Direction:
Reproduce each of the following entries word for word, in the order given.

Data for this exercise:
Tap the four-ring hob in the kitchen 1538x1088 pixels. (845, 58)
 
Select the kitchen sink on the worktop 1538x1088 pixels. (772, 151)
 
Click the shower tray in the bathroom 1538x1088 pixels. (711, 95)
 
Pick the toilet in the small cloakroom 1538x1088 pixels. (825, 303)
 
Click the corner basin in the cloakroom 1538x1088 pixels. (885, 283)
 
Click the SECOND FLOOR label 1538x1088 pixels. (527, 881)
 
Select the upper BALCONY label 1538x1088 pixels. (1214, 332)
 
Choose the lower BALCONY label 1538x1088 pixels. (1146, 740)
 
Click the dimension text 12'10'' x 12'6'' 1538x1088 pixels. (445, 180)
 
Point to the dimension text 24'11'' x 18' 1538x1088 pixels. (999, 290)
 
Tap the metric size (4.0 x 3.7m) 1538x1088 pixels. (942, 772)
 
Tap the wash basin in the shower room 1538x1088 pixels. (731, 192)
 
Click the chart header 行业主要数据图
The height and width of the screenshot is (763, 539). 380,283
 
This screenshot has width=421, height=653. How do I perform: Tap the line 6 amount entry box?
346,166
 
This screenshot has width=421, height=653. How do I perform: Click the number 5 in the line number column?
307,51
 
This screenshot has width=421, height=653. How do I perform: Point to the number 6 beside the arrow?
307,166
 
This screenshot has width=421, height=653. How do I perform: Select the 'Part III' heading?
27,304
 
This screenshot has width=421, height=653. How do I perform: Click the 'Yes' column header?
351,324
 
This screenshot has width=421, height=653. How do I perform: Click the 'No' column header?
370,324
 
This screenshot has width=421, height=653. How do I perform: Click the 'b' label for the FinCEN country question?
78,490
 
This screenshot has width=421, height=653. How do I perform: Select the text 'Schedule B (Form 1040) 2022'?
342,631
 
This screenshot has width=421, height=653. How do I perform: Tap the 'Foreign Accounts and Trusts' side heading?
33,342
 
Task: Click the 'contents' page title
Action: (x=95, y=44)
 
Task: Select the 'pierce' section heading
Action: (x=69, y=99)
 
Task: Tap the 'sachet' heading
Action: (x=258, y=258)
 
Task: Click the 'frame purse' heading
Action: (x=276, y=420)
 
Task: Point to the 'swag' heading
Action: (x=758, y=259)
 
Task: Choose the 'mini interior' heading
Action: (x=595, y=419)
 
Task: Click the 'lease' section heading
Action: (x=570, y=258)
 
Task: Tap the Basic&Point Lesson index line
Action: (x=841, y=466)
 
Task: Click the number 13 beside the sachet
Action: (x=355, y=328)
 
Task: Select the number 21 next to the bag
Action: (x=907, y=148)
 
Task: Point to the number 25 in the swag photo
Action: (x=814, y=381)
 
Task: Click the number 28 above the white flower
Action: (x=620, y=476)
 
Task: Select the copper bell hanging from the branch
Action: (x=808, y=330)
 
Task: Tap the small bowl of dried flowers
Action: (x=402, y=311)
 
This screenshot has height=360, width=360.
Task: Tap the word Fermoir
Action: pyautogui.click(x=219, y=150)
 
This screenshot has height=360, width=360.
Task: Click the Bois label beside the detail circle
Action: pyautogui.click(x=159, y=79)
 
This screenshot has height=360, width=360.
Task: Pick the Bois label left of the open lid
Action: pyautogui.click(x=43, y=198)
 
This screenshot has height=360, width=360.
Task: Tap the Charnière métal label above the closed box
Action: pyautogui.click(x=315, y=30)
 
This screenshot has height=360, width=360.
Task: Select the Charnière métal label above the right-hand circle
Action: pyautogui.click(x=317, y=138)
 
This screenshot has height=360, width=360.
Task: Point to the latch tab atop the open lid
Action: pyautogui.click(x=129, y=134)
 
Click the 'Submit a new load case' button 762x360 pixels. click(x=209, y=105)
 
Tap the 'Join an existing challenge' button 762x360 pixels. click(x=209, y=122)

Problem solution:
Tap the four-ring hob in the kitchen 1538x1088 pixels. (845, 58)
 
Select the kitchen sink on the worktop 1538x1088 pixels. (772, 151)
 
Click the shower tray in the bathroom 1538x1088 pixels. (711, 95)
 
Pick the toilet in the small cloakroom 1538x1088 pixels. (825, 303)
 
Click the corner basin in the cloakroom 1538x1088 pixels. (885, 283)
 
Click the SECOND FLOOR label 1538x1088 pixels. (527, 881)
 
Select the upper BALCONY label 1538x1088 pixels. (1214, 332)
 
Choose the lower BALCONY label 1538x1088 pixels. (1146, 740)
 
Click the dimension text 12'10'' x 12'6'' 1538x1088 pixels. (445, 180)
 
Point to the dimension text 24'11'' x 18' 1538x1088 pixels. (999, 290)
 
Tap the metric size (4.0 x 3.7m) 1538x1088 pixels. (942, 772)
 
Tap the wash basin in the shower room 1538x1088 pixels. (731, 192)
 
Click the chart header 行业主要数据图
The height and width of the screenshot is (763, 539). 380,283
 
This screenshot has width=421, height=653. How do I perform: Tap the line 6 amount entry box?
346,166
 
This screenshot has width=421, height=653. How do I perform: Click the number 5 in the line number column?
307,51
 
This screenshot has width=421, height=653. How do I perform: Point to the number 6 beside the arrow?
307,166
 
This screenshot has width=421, height=653. How do I perform: Select the 'Part III' heading?
27,304
 
This screenshot has width=421, height=653. How do I perform: Click the 'Yes' column header?
351,324
 
This screenshot has width=421, height=653. How do I perform: Click the 'No' column header?
370,324
 
This screenshot has width=421, height=653. How do I perform: Click the 'b' label for the FinCEN country question?
78,490
 
This screenshot has width=421, height=653. How do I perform: Select the text 'Schedule B (Form 1040) 2022'?
342,631
 
This screenshot has width=421, height=653. How do I perform: Tap the 'Foreign Accounts and Trusts' side heading?
33,342
 
Task: Click the 'contents' page title
Action: (x=95, y=44)
 
Task: Select the 'pierce' section heading
Action: (x=69, y=99)
 
Task: Tap the 'sachet' heading
Action: (x=258, y=258)
 
Task: Click the 'frame purse' heading
Action: (x=276, y=420)
 
Task: Point to the 'swag' heading
Action: (x=758, y=259)
 
Task: Choose the 'mini interior' heading
Action: (x=595, y=419)
 
Task: Click the 'lease' section heading
Action: (x=570, y=258)
 
Task: Tap the Basic&Point Lesson index line
Action: (x=841, y=466)
 
Task: Click the number 13 beside the sachet
Action: (x=355, y=328)
 
Task: Select the number 21 next to the bag
Action: (x=907, y=148)
 
Task: Point to the number 25 in the swag photo
Action: (x=814, y=381)
 
Task: Click the number 28 above the white flower
Action: (x=620, y=476)
 
Task: Select the copper bell hanging from the branch
Action: (x=808, y=330)
 
Task: Tap the small bowl of dried flowers
Action: (x=402, y=311)
 
This screenshot has height=360, width=360.
Task: Tap the word Fermoir
Action: pyautogui.click(x=219, y=150)
 
This screenshot has height=360, width=360.
Task: Click the Bois label beside the detail circle
Action: pyautogui.click(x=159, y=79)
 
This screenshot has height=360, width=360.
Task: Pick the Bois label left of the open lid
Action: pyautogui.click(x=43, y=198)
 
This screenshot has height=360, width=360.
Task: Tap the Charnière métal label above the closed box
Action: pyautogui.click(x=315, y=30)
 
This screenshot has height=360, width=360.
Task: Select the Charnière métal label above the right-hand circle
Action: pyautogui.click(x=317, y=138)
 
This screenshot has height=360, width=360.
Task: Point to the latch tab atop the open lid
Action: pyautogui.click(x=129, y=134)
 
Click the 'Submit a new load case' button 762x360 pixels. click(x=209, y=105)
 
Tap the 'Join an existing challenge' button 762x360 pixels. click(x=209, y=122)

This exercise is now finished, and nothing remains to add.